Feature Piece:

Michael Brennan: Late Spring


It might be that when I dispose of unnecessary intentions, and can just simply be “natural,” then it is possible for me to manifest “the profound” that encompasses everything. I hope to touch that “profundity” over a long passage of time, and through my daily act of applying paint to my paintings.
-Tomoharu Murakami, Bijutsu Techo, February 1982

Late Spring, Michael Brennan’s latest solo exhibition, is currently on view at Minus Space. It's a small venue with oddly a lot to do with reductive art in a bustling setting. It is, after all, located in DUMBO - three white walls juxtaposed with the struts of the Manhattan Bridge, along with all the picture-takers therein. The contrast is quite nice. The place is chapel-like and, as a result, cavorts around in the history of spaces similar to it. It’s where to go in order to breathe, to focus a little bit, as if an integral stop among many for the pilgrimage ahead. A pilgrimage, that is, of a lived experience. Such is art, as well as life, in the making.

The show is composed of fourteen monochromes arranged equidistant throughout the gallery. They are polite in size, comparable to a notepad or a book. The elements are minimal and well-articulated. There is carefully gessoed canvas, with special attention paid to the edges; there is a single pigment per surface, of blues, reds, greys, and earthy tones mixed with silver, chosen in regards to their mineral quality and grit; then there remains the implement, a palette knife, wielded to navigate the space between them. The press release indicates that these works are often completed in one sitting.

Though numerous, the format enables quick reads, effortless transitions, and ample opportunities to revisit and linger. Eleven feature white bands at the bottom, a hallmark of Brennan’s oeuvre. They have developed over time, the result of carefully scaling down so that the working surface might better fit the gesture. They remind of Polaroids yet are easily conceived as key-frames to a larger narrative. Soft Sorcery and Soft Sorcery with Skull lend credence to this, given how close they hang together.
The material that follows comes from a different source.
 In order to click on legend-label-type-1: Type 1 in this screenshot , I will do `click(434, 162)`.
They exist much more explicitly as a pair. Their contents - areas left plain, others pulled bald of pigment, and a few patches thickened like clay flung or slid into - move from one edge to the other, as if to indicate a sequence.
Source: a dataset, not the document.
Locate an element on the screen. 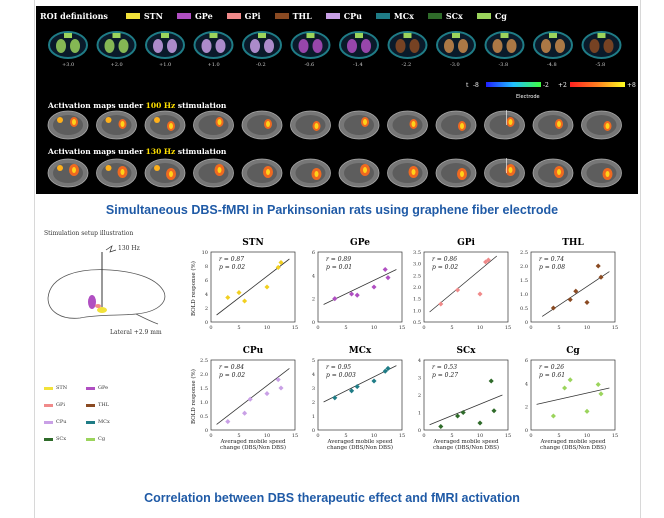 Image resolution: width=664 pixels, height=518 pixels. roi-legend-scx: SCx is located at coordinates (445, 16).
Gestures, then, compose the chain as well as each canvas. The mono is made up of moves which are innumerable and innumerably read into. Like words or syllables that compose a sentence, the actions have a familiar, almost colloquial, cadence to them: slicing into, smoothing on, sputtering out, all which range from the tenacious to the tentative. Silver Scrape, for instance, sits as if obliterated, save the traces on the canvas and the dribbling trail that dances on top of it. Gun Metal Stars appears the opposite, lathered up and irregularly caked. It draws attention away from the void and directs instead to palpable substance. It's a nuanced result to Brennan’s aim in the press release: “What can I find between the white ground and the top coat of paint?”

In a tradition hounded by various dictations (Rodchenko’s “death of painting” stands out, in particular), Brennan’s work contests the monomaniacal with gestural variety.  While tangible in paint, each mark happily alludes elsewhere. Imagery is invited by the shapes, similar to the shapes that compose an inkblot test, yet the maneuvers themselves appear to be the main takeaway. A hay-maker and a flick of the wrist exist in the same toolkit and thus perform together on the surface. Accident and intention are allowed to commingle as natural extensions to an entire spectrum of signals. Some are learned, others are improvised.  Gesticulations recorded in paint, as if to remind of what happened prior and inform the next session going forward.
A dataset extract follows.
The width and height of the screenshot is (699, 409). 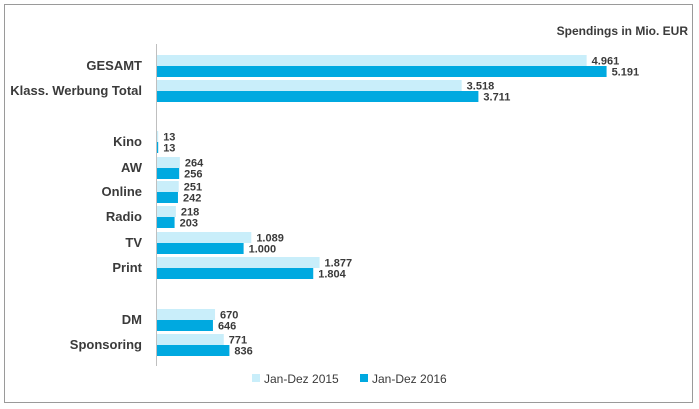 I want to click on bar-gesamt-2016, so click(x=382, y=72).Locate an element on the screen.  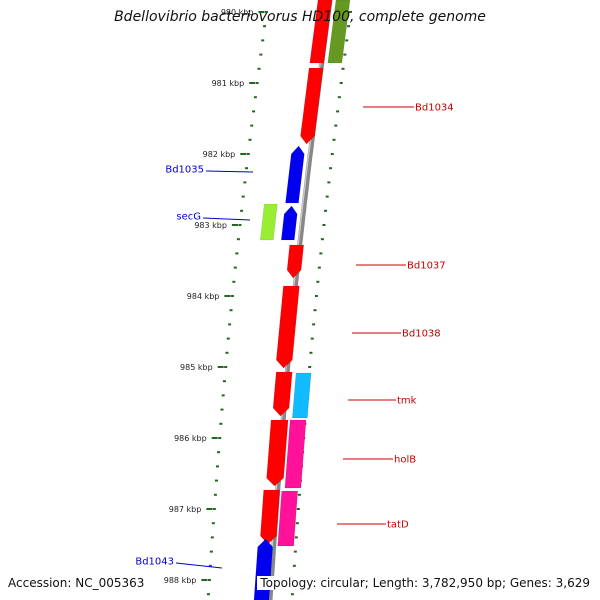
gene-label: tmk is located at coordinates (407, 402).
It is telling that Tomoharu Murakami is mentioned in one of Brennan’s titles. His paintings, also monochrome, are known for their rigorous approach to both material and method. Murakami builds up the surface with a nuanced mix of oil and charcoal powder and works them over weeks or months in a monastic fashion. There is a deliberateness to these works that appears just as well in Brennan’s, with a few notable distinctions. The handling, for instance, is a matter of cutting into the pigment present, rather than accumulating it layer by layer. Instead of a meditation over separate instances, Brennan punctuates each painting in a single stretch, as if to give the moment it’s due and let the rest of life shape around it, unimpeded.

Soft Red (for Tomoharu Murakami) is an exclamatory mark to an energetic showing. The jig is present, what with impasto slivers of pigment that seem to float between opaque smoothness and the stained weave of the canvas. With that said, these gestures are unmoored within a shroud-like atmosphere. The band is gone and the sense of time along with it. The white surface, what the artist describes as “the point of departure”, is obscured. It’s a bit unnerving, akin to the point in a journey when a storm rolls in and, looking back, the shelter prior has disappeared from view.

Late Spring reminds of the current season, one that is as much defined by swings in temperature as it is by the actions accomplished within it. While the climate was and continues to be tumultuous, the acts that make up our person are well within reach. It is profundity that is simple enough to forget if not for both rigor and flexibility. Brennan seems to understand this well. Such is art, as well as life, in the making. Process made palpable, whether through painting or by getting up each morning.